Heimlich musste der junge Winkler sich die Bücher besorgen, jahrelang hat er der Mutter nach und nach immer wieder einzelne zehn Schilling-Stücke aus der Börse gestohlen und über Monate hinweg das beim Kirchenblatt-Austragen verdiente Geld nicht in der Dorfpfarre abgegeben, sondern in den Buchladen getragen. Von den Eltern und Geschwistern wurde es nicht gerne gesehen, dass der kleine und schmächtige Josef, statt im Stall mitanzupacken, seine Nase lieber in Bücher steckt.

Erlöst wurde ich erst, und konnte dann in aller Ruhe "Halbblut" weiter- und fertiglesen, als einmal der Tierarzt, der vornehme Dr. Weber, der immer einen sauberen weißen Mantel trug, aus Paternion zu einer Operation in den Stall gekommen war. Die Mutter musste ihm dann jedesmal eine Waschschüssel heißes Wasser mit einem frischen Handtuch und der Terpentinseife mit dem eingeprägten Hirschkopf in der Küche auf einen Stuhl stellen. Während er seine Hände am groben Leintuch abtrocknete, fragte er mich, was ich denn da lese, und als ich selbstbewusst und stolz einfach "Karl May!" sagte, antwortete der Tierarzt: "Sehr gut! Sehr gut!" Von da an sah man mich gerne mit einem Karl-May-Buch in der Hand.

winkler

Suhrkamp

Josef Winkler "Winnetou, Abel und ich" ist im Suhrkamp-Verlag erschienen.

Winklers Winnetou

Im ersten von vier Teilen des nur 142 Seiten starken Büchleins erfahren wir über Winklers Beziehung zu seinen Lektüre-Helden, und seine Beziehung zu den einzelnen Familienmitgliedern in seiner eigenen Familie. Eigentlich ist dieser erste Teil ein guter Einstieg für Menschen, die noch nie Winkler gelesen haben. Kurz und bündig wird alles zusammengefasst, was in seinen bisherigen Werken lange und breit ganze Romane gefüllt hat.

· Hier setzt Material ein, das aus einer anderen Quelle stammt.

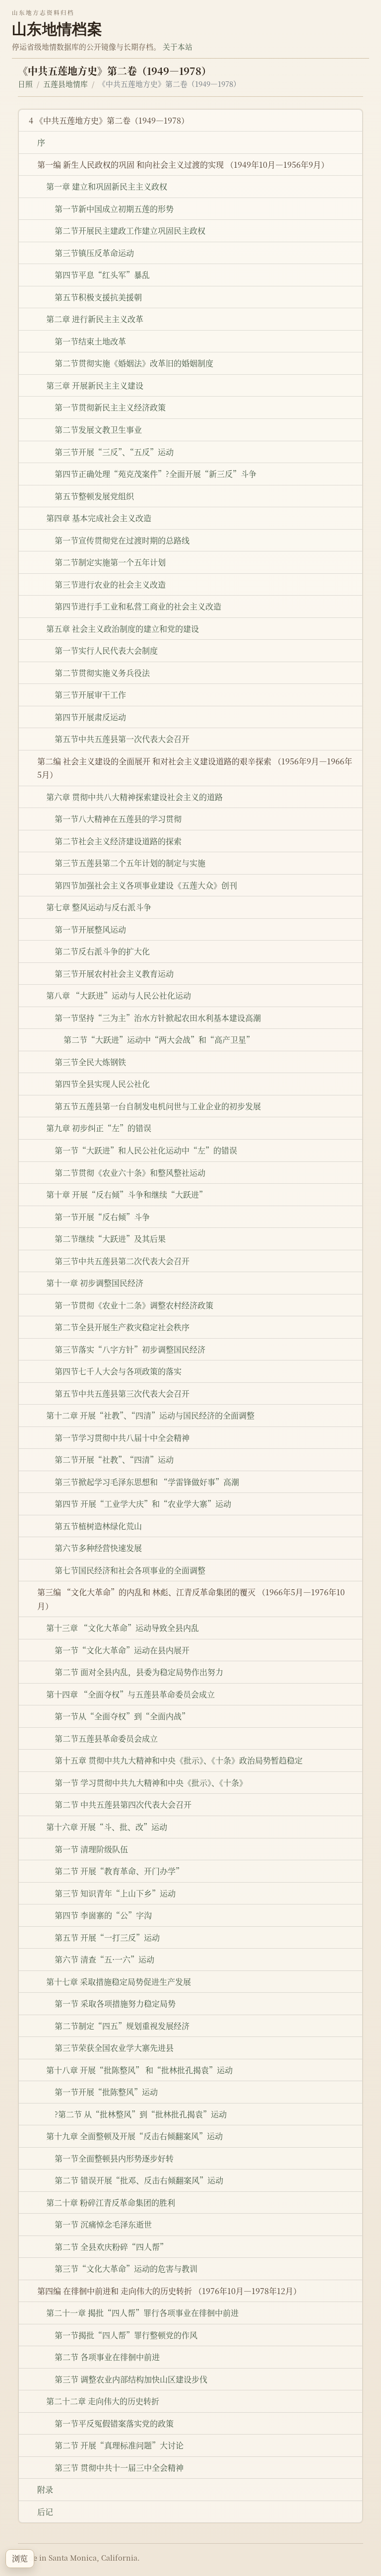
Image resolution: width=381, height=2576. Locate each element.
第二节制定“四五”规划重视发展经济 (122, 2026)
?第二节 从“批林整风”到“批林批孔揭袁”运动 (141, 2114)
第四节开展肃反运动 (90, 717)
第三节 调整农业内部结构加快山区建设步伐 (131, 2379)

Die drei Folgeteile sind Nacherzählungen dreier Winnetou-Geschichten. Es ist beim Lesen schwer zu sagen, wie viel in diesen Geschichten originaler Karl-May-Text ist und wie viel durch Winkler hinzugefügt wurde. Allerdings sind Winklers universelle Themen - Katholizismus, (latente) Homosexualität und der Tod - auch in den drei Nacherzählungen stark im Vordergrund. "Winnetou, Abel und ich" ist aber nicht nur ein gutes Einstiegsbuch in das Werk Winklers, sondern auch in das Werk Karl Mays.

Winnetou beugte sich, auf seinem Pferd sitzend, zu Old Shatterhand und umarmte ihn. "Mich treibt die Feindschaft fort, dich hält die Freundschaft. Die Liebe wird mich wieder mit dir vereinigen, ich habe gesprochen, howgh!" Winnetou gab Old Shatterhand einen Kuss, feuerte sein Pferd an und jagte mit der wehenden Mähne seines langen schwarzen Haares davon. Old Shatterhand blickte ihm wegmütig nach, bis er verschwunden war. "Wann sehe ich dich wieder, du lieber, lieber Winnetou?